> [Prompt]: Lines before the one containing "Reject Optional Cookies (188, 839)" are to be left out; that line and every line after it, through the last line below, are to be reproduced exactly.

(Stored items)

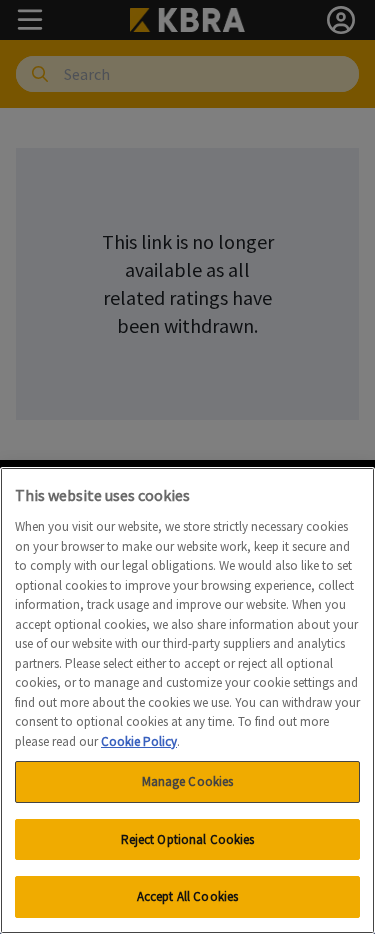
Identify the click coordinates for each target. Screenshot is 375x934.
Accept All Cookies (187, 896)
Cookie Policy (139, 741)
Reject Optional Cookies (188, 839)
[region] (187, 700)
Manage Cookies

> [Solved exercise]:
Reject Optional Cookies (188, 839)
[region] (187, 700)
Manage Cookies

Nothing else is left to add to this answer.